In [None]:
from torchvision import datasets, transforms
from torch.utils.data import Subset

learn_rate = 0.005  # 学习率
# 数据预处理：将图片转为Tensor且归一化到[0,1]
transform = transforms.ToTensor()
transform = transforms.Compose([
    transforms.ToTensor(),  # 将图片转换为Tensor    0~255
    transforms.Lambda(lambda x:x - 0.5)  # 将像素值从[0, 1]转换到[-0.5, 0.5]
])
# 下载训练集，若已下载则直接读取
train_dataset = datasets.MNIST(root='./data',  # 存放数据的目录
                               train=True,     # 加载训练集(True) or 测试集(False)
                               transform=transform,  # 上面定义的预处理
                               download=True)  # 没数据时自动下载

# 同理，加载测试集
test_dataset = datasets.MNIST(root='./data',
                              train=False,
                              transform=transform,
                              download=True)

print(len(train_dataset))  # 60000
print(len(test_dataset))   # 10000

train_dataset = Subset(train_dataset, range(1000))  # pick 前1000个样本
# datas = [subset[i][0].numpy() for i in range(len(subset))]  # datas是list，存所有图片
# labels = [subset[i][1] for i in range(len(subset))]         # labels是list

60000
10000


In [None]:
import torch 
#28x28x1→26x26x8

class Conv3x3:
    def __init__(self, num_filters):
        self.num_filters = num_filters#记录一下卷积核层数
        self.filters = torch.randn(num_filters, 3, 3) / 9#初始化卷积核
    def iterate_patchs(self, input):
        h, w = input.shape#获取图像的高和宽
        for i in range(h - 2):
            for j in range(w - 2):
                patch = input[i:i + 3, j:j + 3]#每次取一个3x3的patch
                # print(patch.shape)
                yield patch, i, j
    def forward(self, input):
        self.last_input = input
        h, w = input.shape
        output = torch.zeros((h - 2, w - 2, self.num_filters))#output是少了（3-1）的八层
        for patch, i, j in self.iterate_patchs(input):#遍历每个patch
            output[i, j] = torch.sum(patch * self.filters, dim = (1, 2))#对每个patch和卷积核进行卷积操作
        return output
    def backprop(self, d_L_d_out):
        d_L_d_filters = torch.zeros(self.filters.shape)#初始化梯度
        # print(d_L_d_filters.shape, d_L_d_out.shape, self.last_input.shape)
        for patch, i, j in self.iterate_patchs(self.last_input):
            for f in range(self.num_filters):
                d_L_d_filters[f] += patch * d_L_d_out[i, j, f]

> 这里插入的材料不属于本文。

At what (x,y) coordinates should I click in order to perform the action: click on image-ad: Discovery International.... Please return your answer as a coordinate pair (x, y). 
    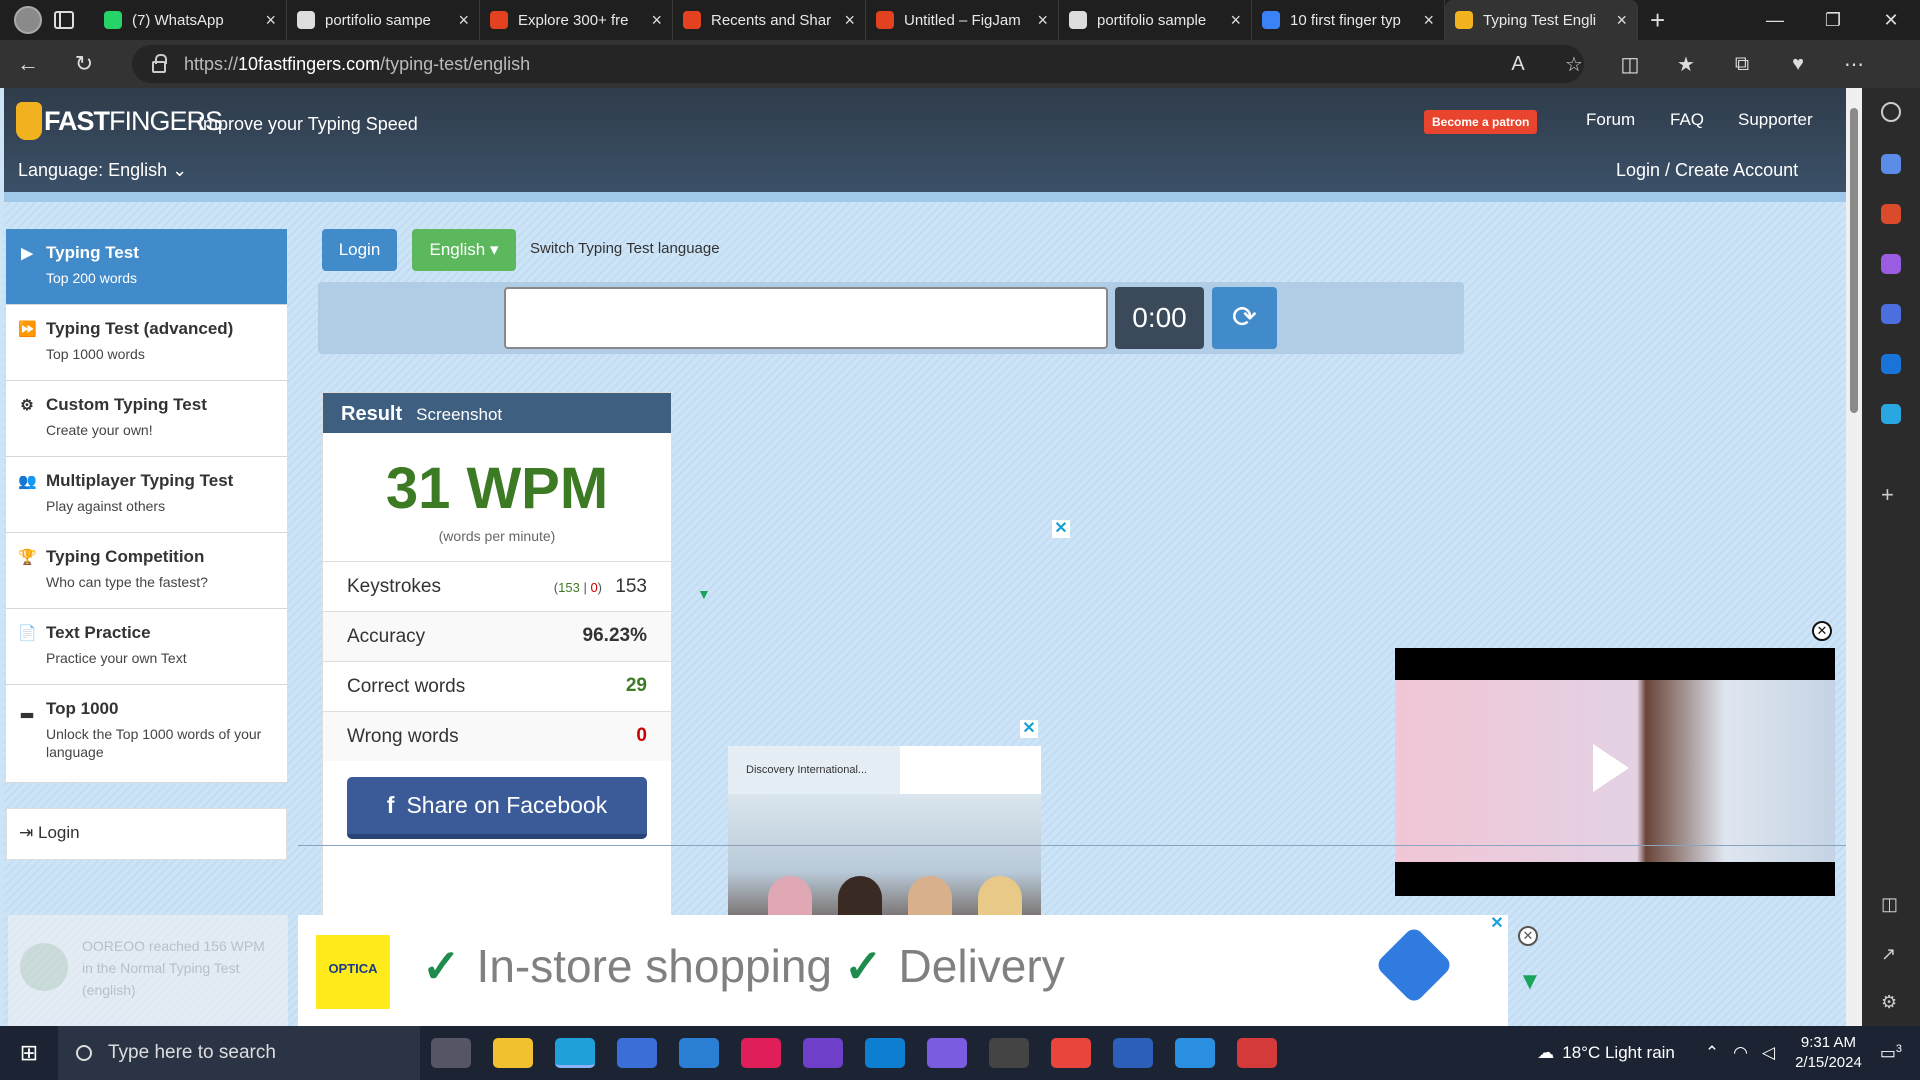
    Looking at the image, I should click on (884, 841).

        self.filters -= learn_rate * d_L_d_filters#更新卷积核


class MaxPool2:
    def iterate_patchs(self, input):
        h, w, _ = input.shape
        new_h = h // 2
        new_w = w // 2
        for i in range(new_h):
            for j in range(new_w):
                patch = input[i * 2:i * 2 + 2, j * 2:j * 2 + 2]
                yield patch, i, j
    def forward(self, input):
        self.last_input = input#记录输入
        h, w, d = input.shape
        output = torch.zeros((h // 2, w // 2, d))#output是大小折半的八层
        for patch, i, j in self.iterate_patchs(input):
            output[i, j] = torch.amax(patch, dim = (0, 1))
        return output#13x13x8的输出
    def backprop(self, d_L_d_out):
        d_L_d_input = torch.zeros(self.last_input.shape)#初始化梯度
        # print(d_L_d_out.shape, self.last_input.shape)
        for patch, i, j in self.iterate_patchs(self.last_input):
            # 找到最大值的索引
            h, w, d = patch.shape
            amax = torch.amax(patch, dim=(0, 1))
            # 将梯度传递到最大值的位置
            for i2 in range(h):
                for j2 in range(w):
                    for d2 in range(d):
                        if patch[i2, j2, d2] == amax[d2]:#如果patch中的值等于最大值
                            d_L_d_input[i * 2 + i2, j * 2 + j2, d2] += d_L_d_out[i, j, d2]
        return d_L_d_input

class Softmax:
    def __init__(self, input_size, nodes):#输入有多大来创建W和b
        self.weights = torch.randn(input_size, nodes) / input_size#初始化W
        self.bias = torch.zeros(nodes)
    def forward(self, input):
        self.last_input_shape = input.shape#记录输入的形状
        input = input.flatten()#将输入展平,这里的输入是13x13x8的
        self.last_input = input#记录输入
        # print(input.shape, self.weights.shape, self.bias.shape)
        totals = torch.matmul(input, self.weights) + self.bias#计算总和
        self.last_totals = totals#记录总和
        exp = torch.exp(totals)#计算指数,10维向量
        return exp / torch.sum(exp)
    def backprop(self, d_L_d_out):
        for i, gradient in enumerate(d_L_d_out):
            if gradient == 0:
                continue
            # 计算梯度
            t_exp = torch.exp(self.last_totals)#计算指数
            S = torch.sum(t_exp)#计算总和
            # print('t_exp:', t_exp)
            # print('t_exp.shape:', t_exp.shape)
            # print('i:', i)
            d_out_d_t = -t_exp[i] * t_exp / (S ** 2)#梯度
            d_out_d_t[i] = t_exp[i] * (S - t_exp[i]) / (S ** 2)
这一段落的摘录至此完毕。